Session 5: (Thursday am) Link Aggregation
12 Untangling Compound Documents on the Web Nadav Eiron, Kevin S. McCurley

Data Mining, Hypertext Structure, Link Analysis, Search Engines, Semantic Web

Most text analysis is designed to deal with the concept of a ``document``, namely a cohesive presentation of thought on a unifying subject. By contrast, individual nodes on the World Wide Web tend to have a much smaller granularity than text documents. We claim that the notions of ``document`` and ``web node`` are not synonomous, and that authors often tend to deploy documents as collections of URLs, which we call ``compound documents``. In this paper we present new techniques for identifying and working with such compound documents, and the results of some large-scale studies on such web documents. The primary motivation for this work stems from the fact that information retrieval techniques are better suited to working on documents than individual hypertext nodes.

13 Providing Support for Browsing Intricately Interconnected Paths Pratik Dave, Unmil P. Karadkar, Richard Furuta, Luis Francisco-Revilla, Frank Shipman, Suvendu Dash

Navigation, Path-centric browsing, Navigation metaphors, Directed paths, Walden's Paths, Path Engine.
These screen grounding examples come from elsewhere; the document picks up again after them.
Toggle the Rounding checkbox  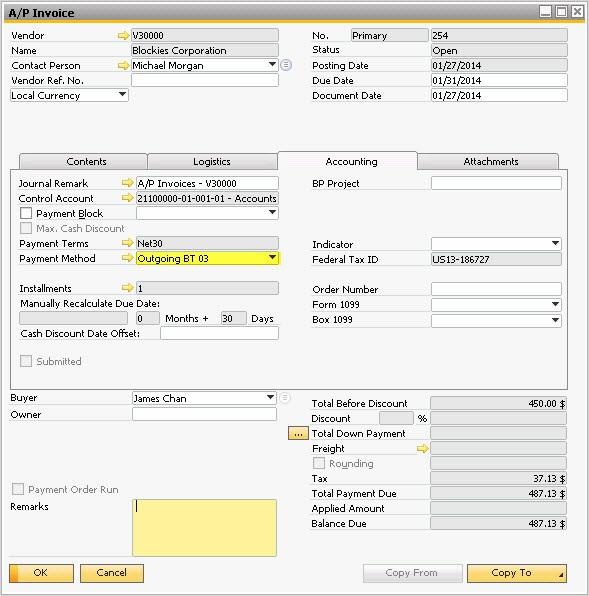point(319,463)
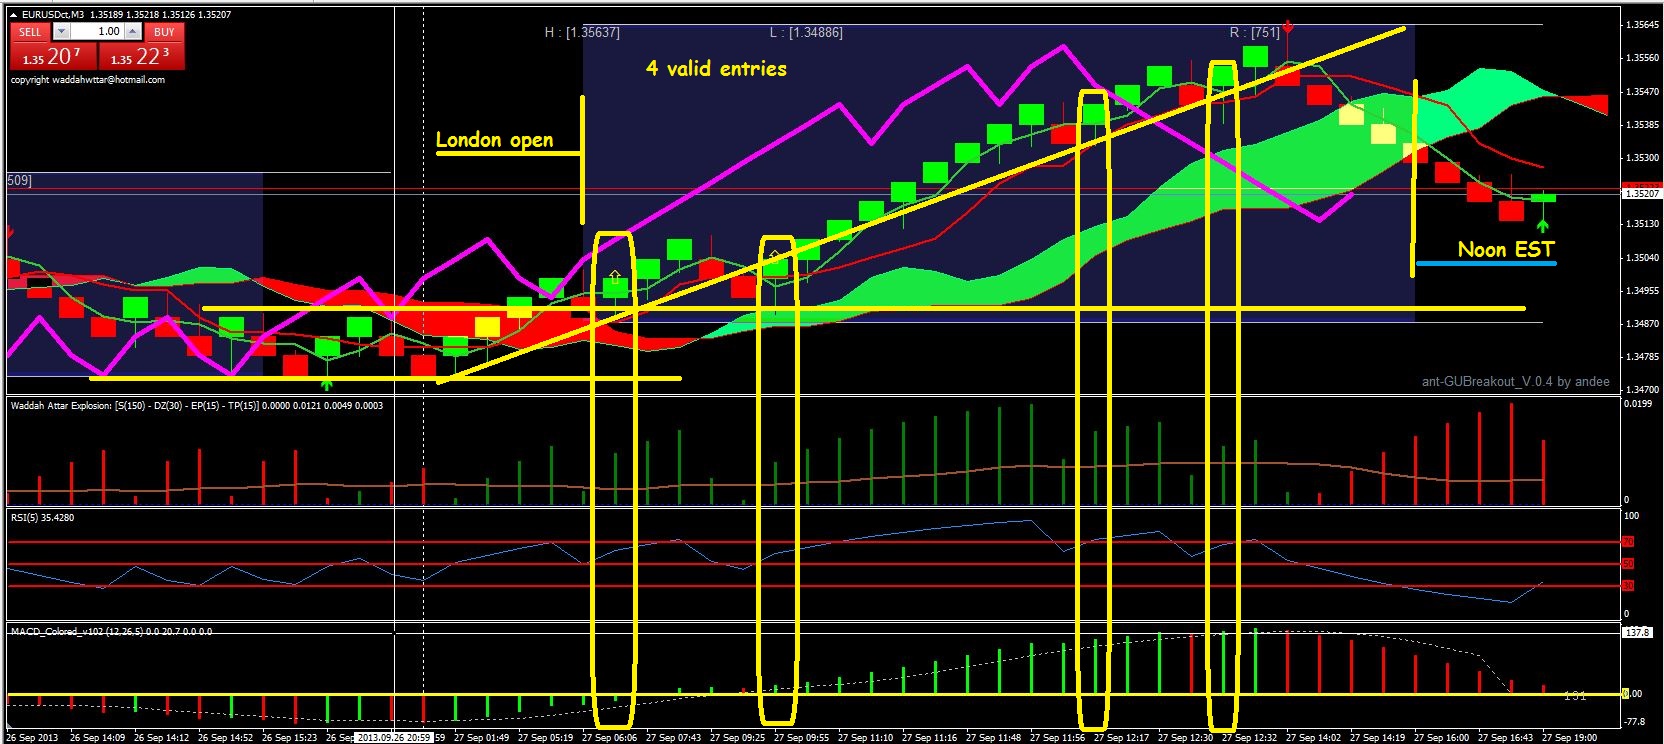The image size is (1664, 744).
Task: Click the BUY button
Action: coord(164,32)
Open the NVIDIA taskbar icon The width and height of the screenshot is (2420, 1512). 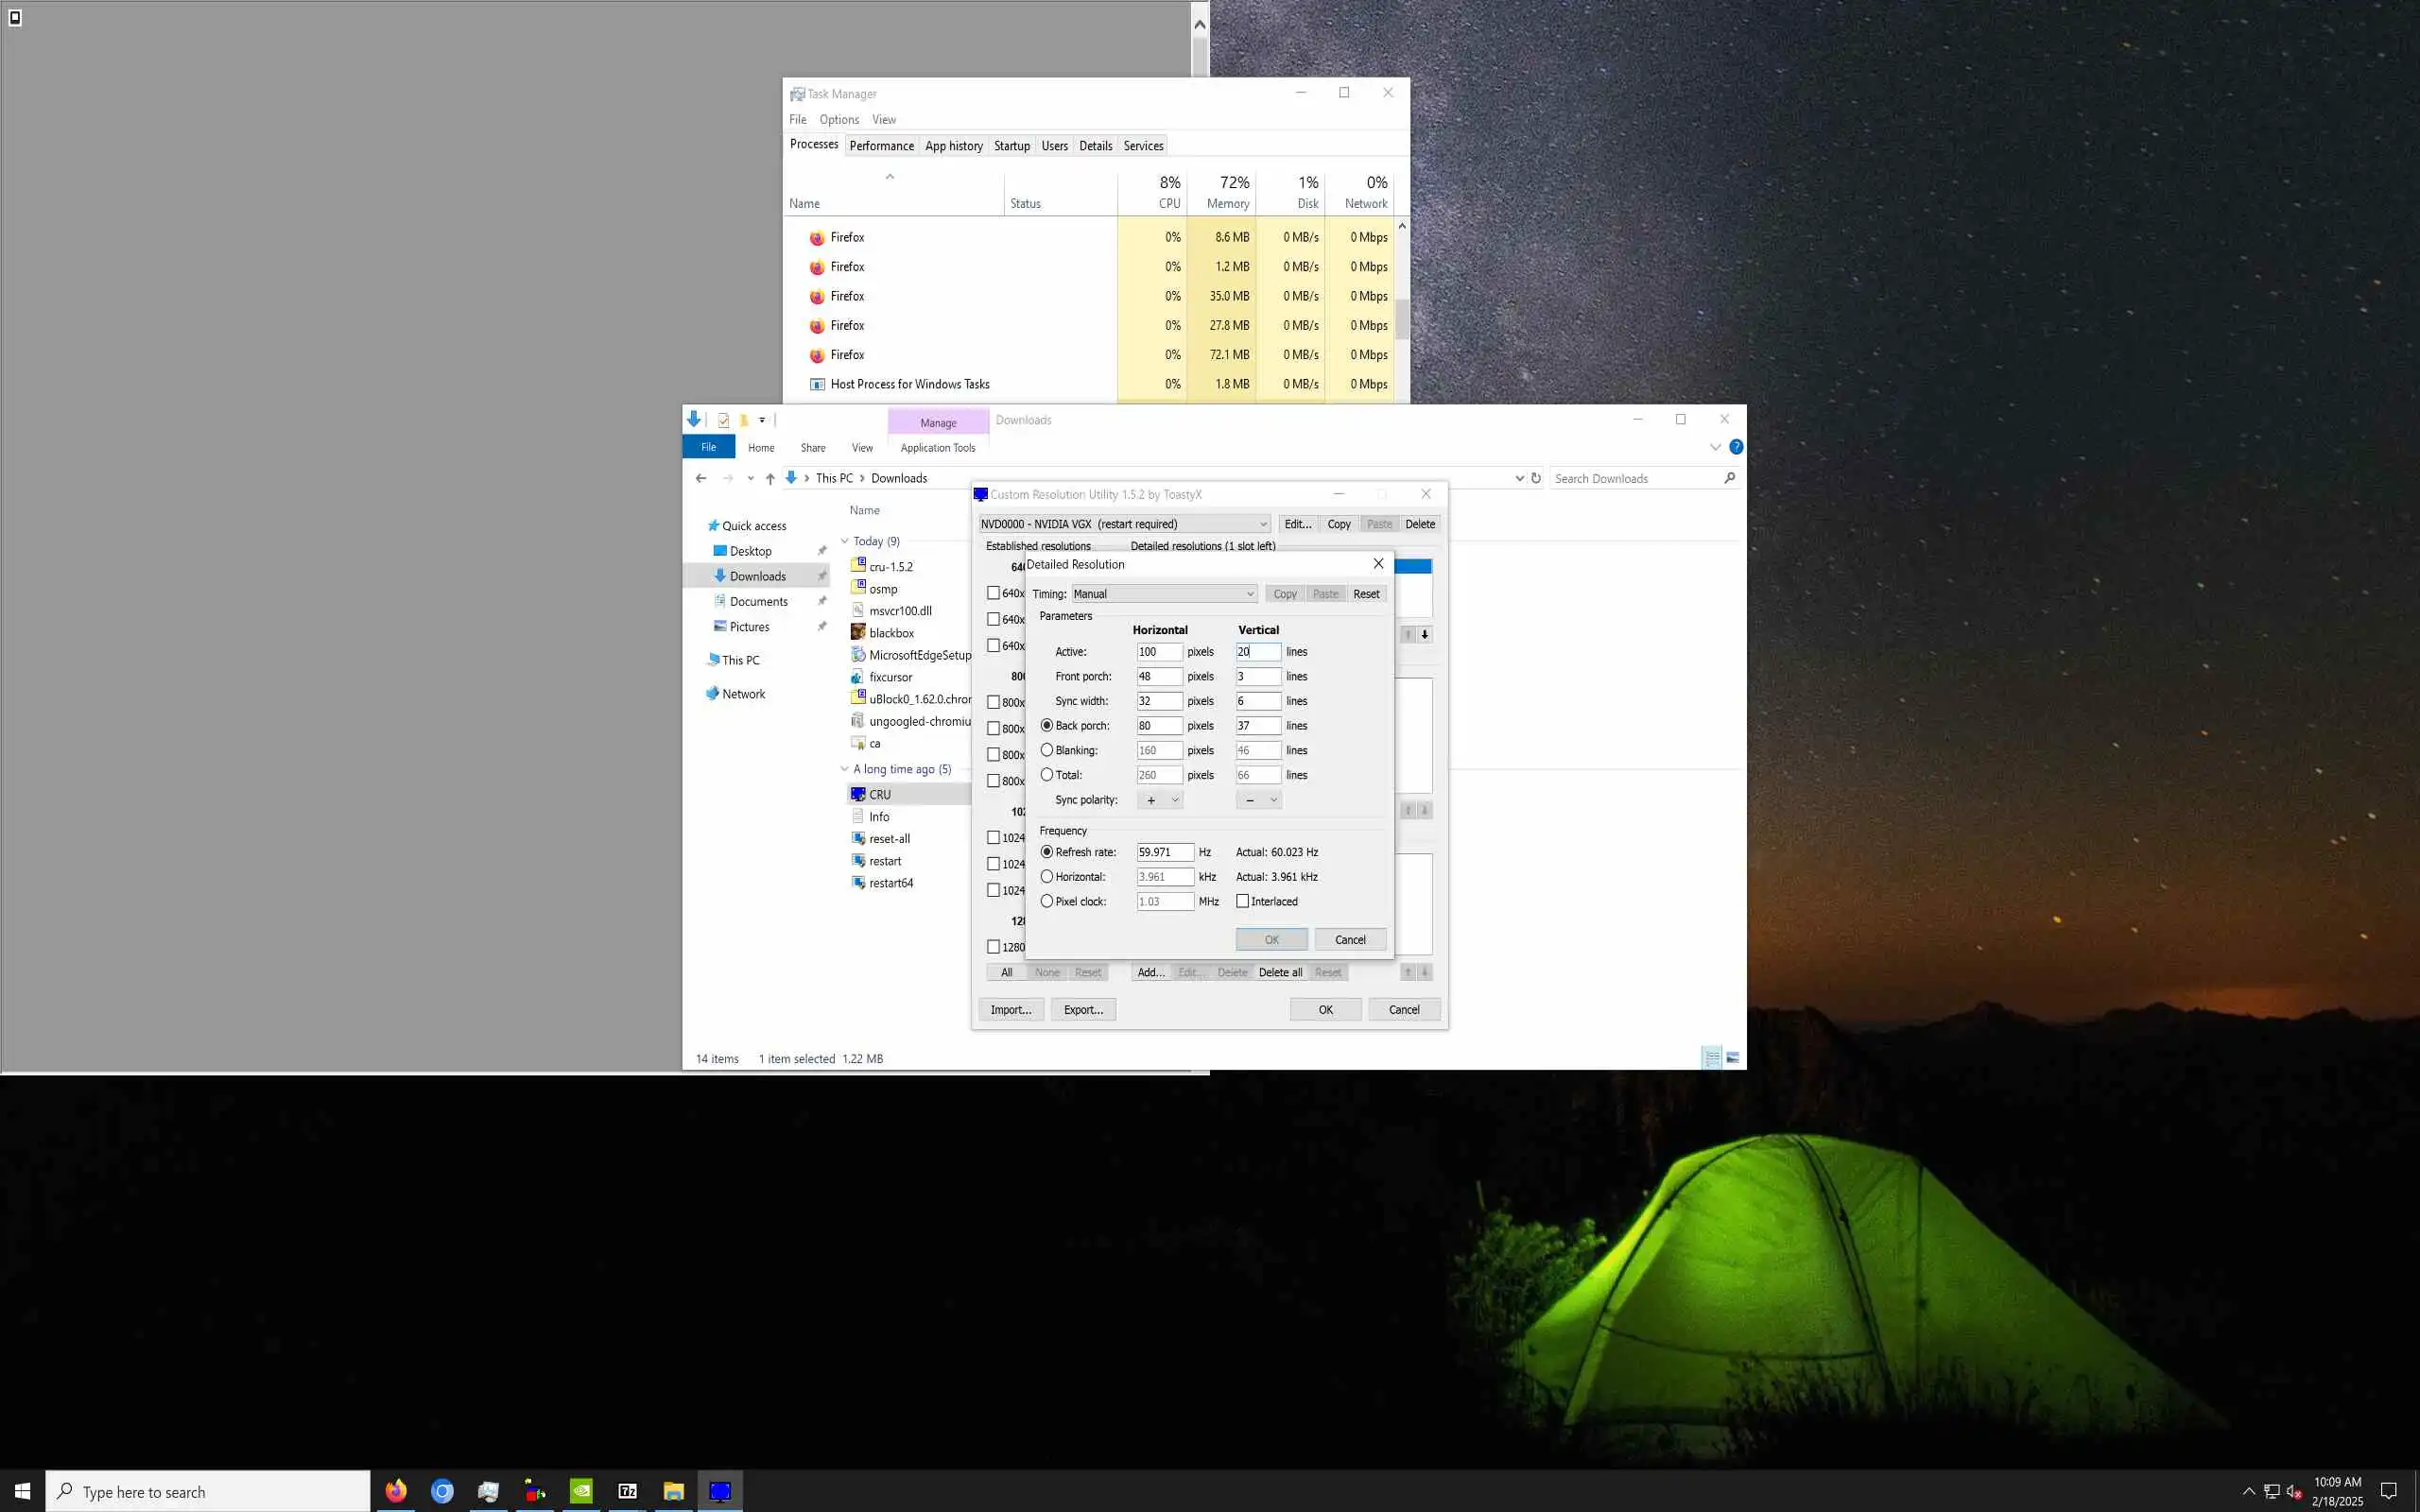pyautogui.click(x=581, y=1491)
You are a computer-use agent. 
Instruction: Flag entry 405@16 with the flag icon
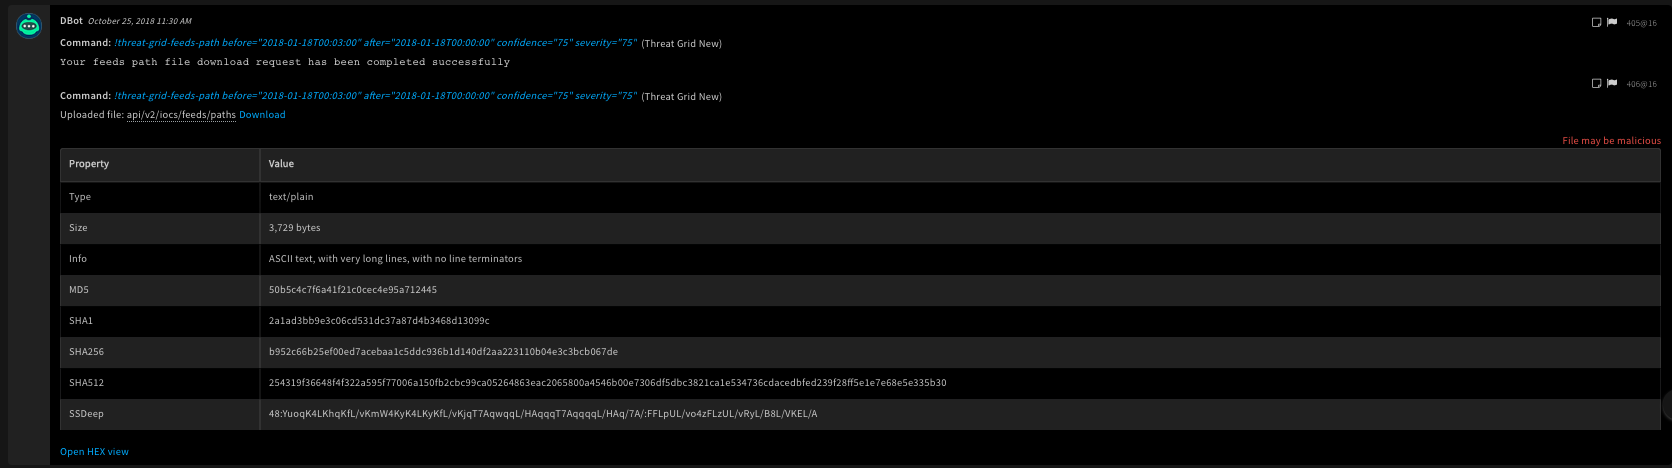1612,22
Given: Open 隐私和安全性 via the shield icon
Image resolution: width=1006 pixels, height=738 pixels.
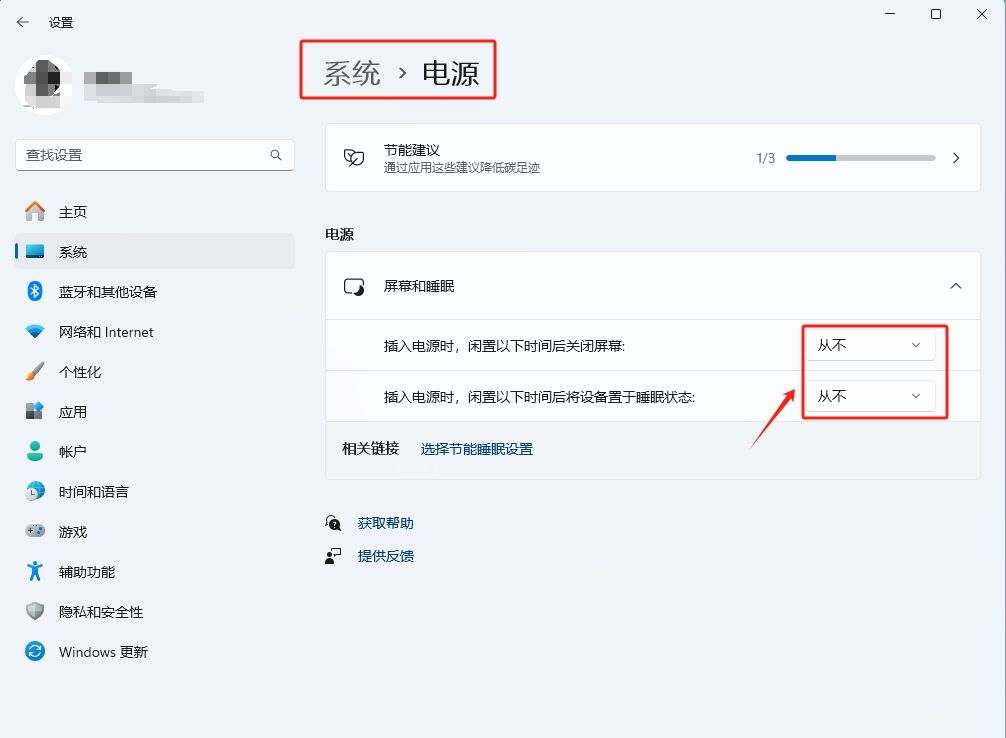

Paths have long been recognized as an effective medium for communicating knowledge. They have been included within hypermedia systems as supporting tools to organize and present information. Graph-centric or Node-centric browsing are the two commonly identified hypertext-browsing paradigms. We believe that Path-centric browsing, the browsing behavior exhibited by path interfaces, is an independent browsing paradigm that combines useful aspects of the two commonly supported cases. The Walden's Paths project supports Path-centric traversal over Web-based materials. This paper expands the notion of our paths to include more generalized structures and interconnections across paths. We present an architecture for describing complex networks of such paths. We discuss the design and present a prototype implementation of the Path Engine, a tool that provides a linear interface to intricately interconnected paths.

14 Publishing Evolving Metadocuments on the Web Andruid Kerne, Madhur Khandelwal, Vikram Sundaram

Short paper:

Metadocuments are documents that consist primarily of references to other documents. Our active browsing web visualization tool generates an evolving series of navigable metadocument snapshots over time. It conducts expression-directed automatic retrieval of information from the web. The granularity of browsing is shifted from documents to the finer grained information elements, which are metadocument constituents. While the user can engage in direct manipulation expressions of interest and design, the program performs procedural visual composition of the information elements to form spatial hypertext. As prior versions of the tool lacked the save/load capability, they were entirely process-oriented. The metadocuments existed only as transient states. This paper is an early report on our new metadocument authoring and publishing capability, and some of its potential uses. Saved metadocuments can be published on the web. Once published, they can serve both as static navigable metadocuments, and as the jumping off point for further evolutionary browsing of the information space represented by the collected elements.

15 Multi-Layered Cross-Media Linking Beat Signer, Moira C. Norrie

Short paper: Linking, Navigation

The integration of printed paper and digital information enables new forms of enhanced reading. We present digitally augmented paper as a specific application of our more general Integration Server (iServer) architecture for cross-media information management. Multi-layered linking is introduced as a way to manage the granularity of link anchors and an application making active use of multi-layered links is presented. Furthermore, we point out how the concept of supporting multiple layers in link management can be applied to other media such as, for example, XHTML in combination with the XML Linking Language (XLink).